**Data in this exercise**
•••
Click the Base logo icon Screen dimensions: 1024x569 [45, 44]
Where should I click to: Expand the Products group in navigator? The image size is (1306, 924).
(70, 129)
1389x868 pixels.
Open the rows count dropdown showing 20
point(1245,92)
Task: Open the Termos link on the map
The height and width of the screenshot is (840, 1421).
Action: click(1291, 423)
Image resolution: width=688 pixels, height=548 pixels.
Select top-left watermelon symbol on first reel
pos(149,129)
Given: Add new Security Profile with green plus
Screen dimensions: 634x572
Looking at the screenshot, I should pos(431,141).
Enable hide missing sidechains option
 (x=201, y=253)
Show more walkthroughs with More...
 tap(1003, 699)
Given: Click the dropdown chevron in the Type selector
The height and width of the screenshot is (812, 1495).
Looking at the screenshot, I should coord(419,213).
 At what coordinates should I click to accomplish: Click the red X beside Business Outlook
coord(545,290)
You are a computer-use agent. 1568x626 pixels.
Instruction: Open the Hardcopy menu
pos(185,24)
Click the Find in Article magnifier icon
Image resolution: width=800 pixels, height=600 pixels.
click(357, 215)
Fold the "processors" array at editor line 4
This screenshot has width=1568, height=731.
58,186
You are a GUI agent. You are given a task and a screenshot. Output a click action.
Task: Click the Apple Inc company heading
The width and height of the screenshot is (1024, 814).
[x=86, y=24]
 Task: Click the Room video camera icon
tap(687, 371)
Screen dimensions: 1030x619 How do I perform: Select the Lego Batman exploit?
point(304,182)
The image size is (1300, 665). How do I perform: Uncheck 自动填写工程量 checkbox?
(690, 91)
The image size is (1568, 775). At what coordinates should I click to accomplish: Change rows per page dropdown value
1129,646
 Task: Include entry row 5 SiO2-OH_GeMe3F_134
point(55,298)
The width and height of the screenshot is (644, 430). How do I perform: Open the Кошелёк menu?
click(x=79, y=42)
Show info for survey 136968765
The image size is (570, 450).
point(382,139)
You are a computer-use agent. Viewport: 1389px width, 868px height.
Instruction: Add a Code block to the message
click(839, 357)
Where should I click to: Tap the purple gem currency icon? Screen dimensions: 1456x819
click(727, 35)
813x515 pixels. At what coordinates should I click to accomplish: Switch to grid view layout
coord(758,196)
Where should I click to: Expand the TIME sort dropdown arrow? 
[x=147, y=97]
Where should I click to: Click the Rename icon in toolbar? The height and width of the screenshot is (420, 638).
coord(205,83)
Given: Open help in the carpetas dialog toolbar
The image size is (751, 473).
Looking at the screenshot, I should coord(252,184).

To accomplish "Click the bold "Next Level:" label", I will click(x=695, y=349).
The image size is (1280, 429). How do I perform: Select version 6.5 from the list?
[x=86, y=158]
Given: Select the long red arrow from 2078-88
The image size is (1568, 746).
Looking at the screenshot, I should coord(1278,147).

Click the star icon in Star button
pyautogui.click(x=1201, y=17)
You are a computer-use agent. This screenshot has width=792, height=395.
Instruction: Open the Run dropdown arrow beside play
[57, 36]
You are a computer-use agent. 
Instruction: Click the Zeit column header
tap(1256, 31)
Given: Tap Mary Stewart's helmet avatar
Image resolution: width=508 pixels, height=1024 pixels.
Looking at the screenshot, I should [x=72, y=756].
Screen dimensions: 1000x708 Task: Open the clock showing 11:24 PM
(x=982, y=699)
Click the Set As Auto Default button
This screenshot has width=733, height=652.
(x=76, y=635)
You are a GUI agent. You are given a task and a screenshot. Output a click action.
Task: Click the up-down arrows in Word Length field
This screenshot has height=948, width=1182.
•••
**Instructions to follow**
The records are to be repeated in full, exactly as they stand.

**Response to the exercise**
Click the Base logo icon Screen dimensions: 1024x569 [45, 44]
Where should I click to: Expand the Products group in navigator? The image size is (1306, 924).
(70, 129)
1389x868 pixels.
Open the rows count dropdown showing 20
point(1245,92)
Task: Open the Termos link on the map
The height and width of the screenshot is (840, 1421).
Action: click(1291, 423)
Image resolution: width=688 pixels, height=548 pixels.
Select top-left watermelon symbol on first reel
pos(149,129)
Given: Add new Security Profile with green plus
Screen dimensions: 634x572
Looking at the screenshot, I should pos(431,141).
Enable hide missing sidechains option
 (x=201, y=253)
Show more walkthroughs with More...
 tap(1003, 699)
Given: Click the dropdown chevron in the Type selector
The height and width of the screenshot is (812, 1495).
Looking at the screenshot, I should coord(419,213).
 At what coordinates should I click to accomplish: Click the red X beside Business Outlook
coord(545,290)
You are a computer-use agent. 1568x626 pixels.
Instruction: Open the Hardcopy menu
pos(185,24)
Click the Find in Article magnifier icon
Image resolution: width=800 pixels, height=600 pixels.
click(357, 215)
Fold the "processors" array at editor line 4
This screenshot has width=1568, height=731.
58,186
You are a GUI agent. You are given a task and a screenshot. Output a click action.
Task: Click the Apple Inc company heading
The width and height of the screenshot is (1024, 814).
[x=86, y=24]
 Task: Click the Room video camera icon
tap(687, 371)
Screen dimensions: 1030x619 How do I perform: Select the Lego Batman exploit?
point(304,182)
The image size is (1300, 665). How do I perform: Uncheck 自动填写工程量 checkbox?
(690, 91)
The image size is (1568, 775). At what coordinates should I click to accomplish: Change rows per page dropdown value
1129,646
 Task: Include entry row 5 SiO2-OH_GeMe3F_134
point(55,298)
The width and height of the screenshot is (644, 430). How do I perform: Open the Кошелёк menu?
click(x=79, y=42)
Show info for survey 136968765
The image size is (570, 450).
point(382,139)
You are a computer-use agent. Viewport: 1389px width, 868px height.
Instruction: Add a Code block to the message
click(839, 357)
Where should I click to: Tap the purple gem currency icon? Screen dimensions: 1456x819
click(727, 35)
813x515 pixels. At what coordinates should I click to accomplish: Switch to grid view layout
coord(758,196)
Where should I click to: Expand the TIME sort dropdown arrow? 
[x=147, y=97]
Where should I click to: Click the Rename icon in toolbar? The height and width of the screenshot is (420, 638).
coord(205,83)
Given: Open help in the carpetas dialog toolbar
The image size is (751, 473).
Looking at the screenshot, I should coord(252,184).

To accomplish "Click the bold "Next Level:" label", I will click(x=695, y=349).
The image size is (1280, 429). How do I perform: Select version 6.5 from the list?
[x=86, y=158]
Given: Select the long red arrow from 2078-88
The image size is (1568, 746).
Looking at the screenshot, I should coord(1278,147).

Click the star icon in Star button
pyautogui.click(x=1201, y=17)
You are a computer-use agent. This screenshot has width=792, height=395.
Instruction: Open the Run dropdown arrow beside play
[57, 36]
You are a computer-use agent. 
Instruction: Click the Zeit column header
tap(1256, 31)
Given: Tap Mary Stewart's helmet avatar
Image resolution: width=508 pixels, height=1024 pixels.
Looking at the screenshot, I should [x=72, y=756].
Screen dimensions: 1000x708 Task: Open the clock showing 11:24 PM
(x=982, y=699)
Click the Set As Auto Default button
This screenshot has width=733, height=652.
(x=76, y=635)
You are a GUI agent. You are given a task and a screenshot. Output a click action.
Task: Click the up-down arrows in Word Length field
This screenshot has height=948, width=1182.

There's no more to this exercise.